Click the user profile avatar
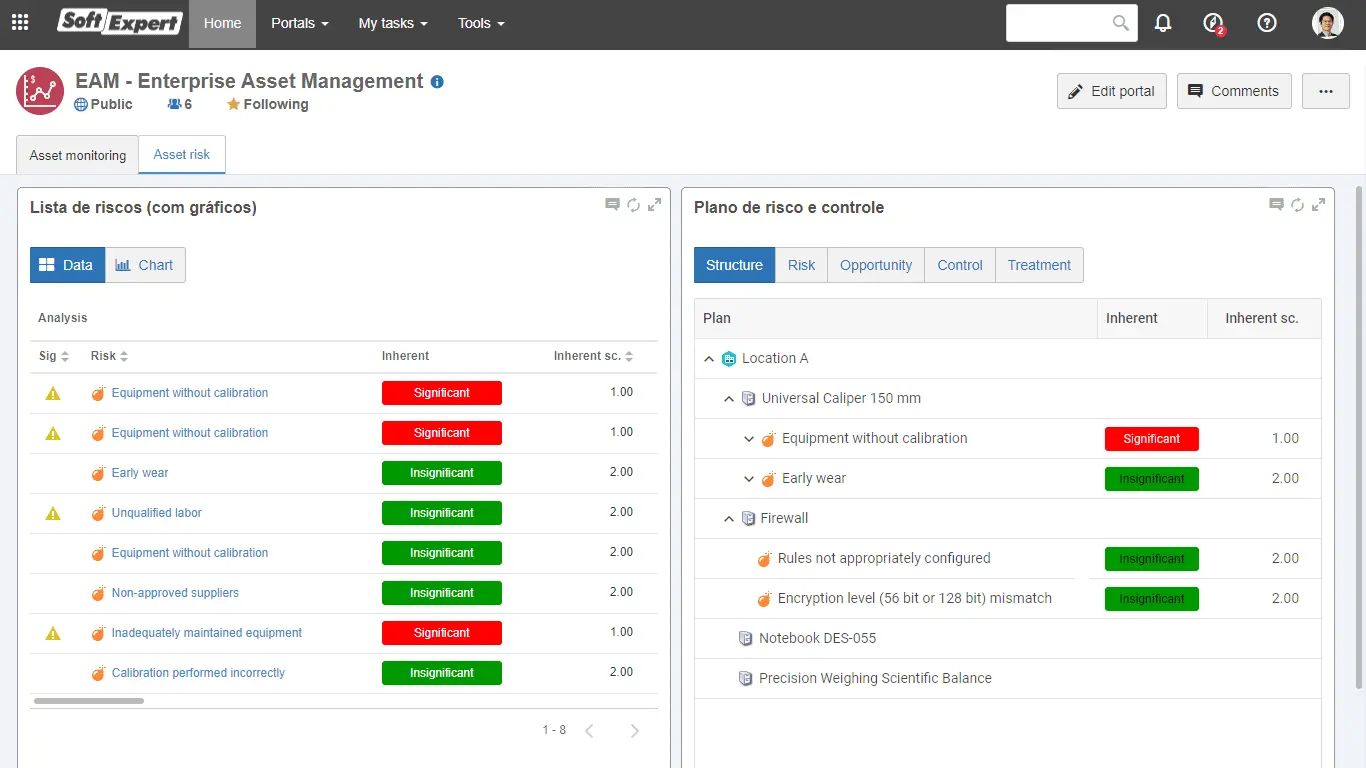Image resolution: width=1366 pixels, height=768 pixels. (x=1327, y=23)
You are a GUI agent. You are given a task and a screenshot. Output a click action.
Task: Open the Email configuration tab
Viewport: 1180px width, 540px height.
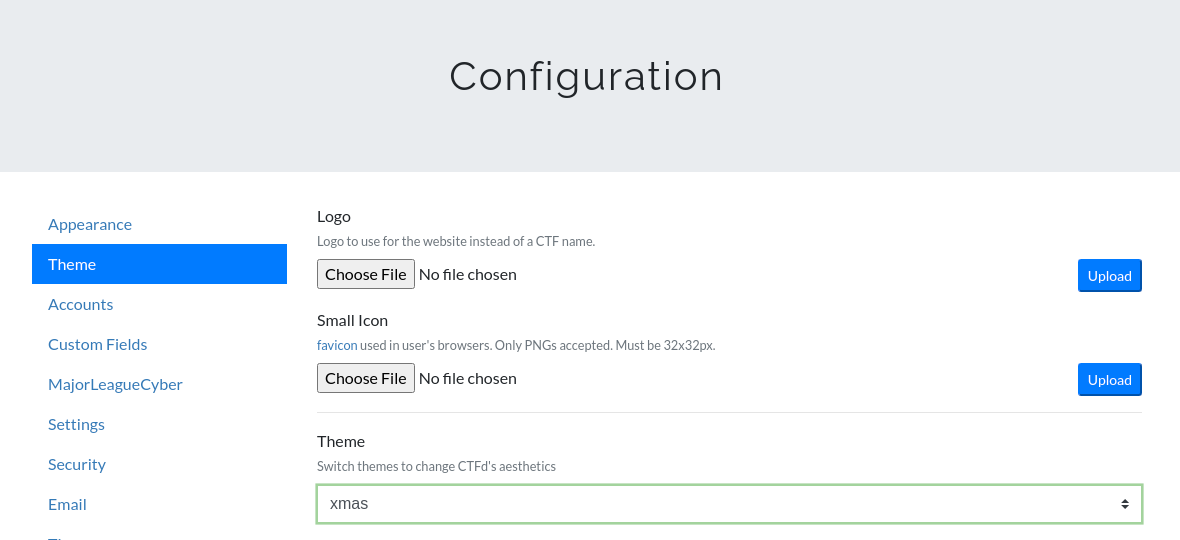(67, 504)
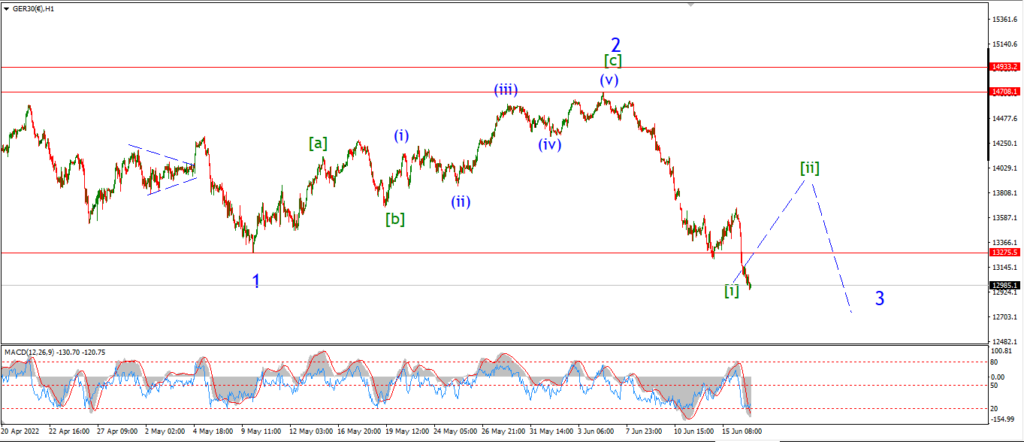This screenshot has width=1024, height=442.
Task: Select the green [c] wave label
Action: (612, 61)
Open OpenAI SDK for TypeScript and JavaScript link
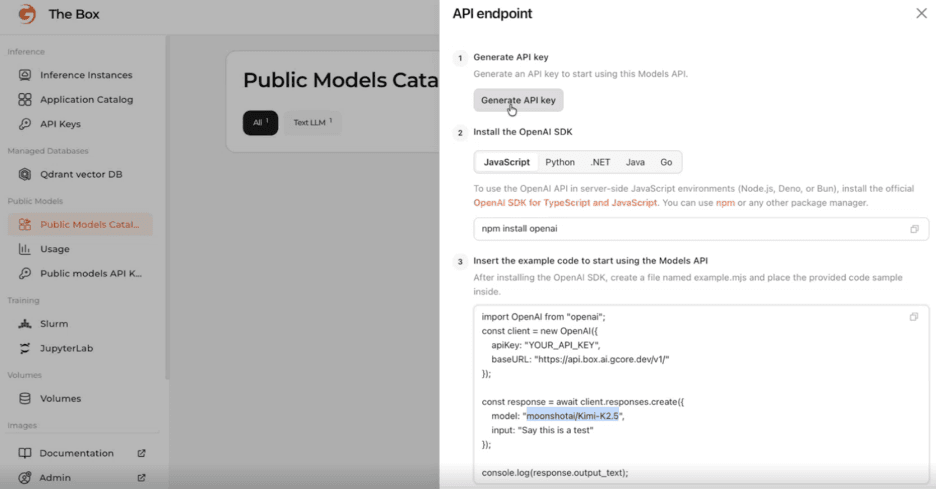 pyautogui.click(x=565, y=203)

# Exercise requirements:
Drop the images and repeat the data exactly.

# Answer section:
Click the user profile avatar
Image resolution: width=1366 pixels, height=768 pixels. (x=1327, y=23)
You are a GUI agent. You are given a task and a screenshot. Output a click action.
Task: Open the Email configuration tab
Viewport: 1180px width, 540px height.
(67, 504)
This screenshot has width=1024, height=442.
Task: Select the green [c] wave label
Action: (612, 61)
Open OpenAI SDK for TypeScript and JavaScript link
 pyautogui.click(x=565, y=203)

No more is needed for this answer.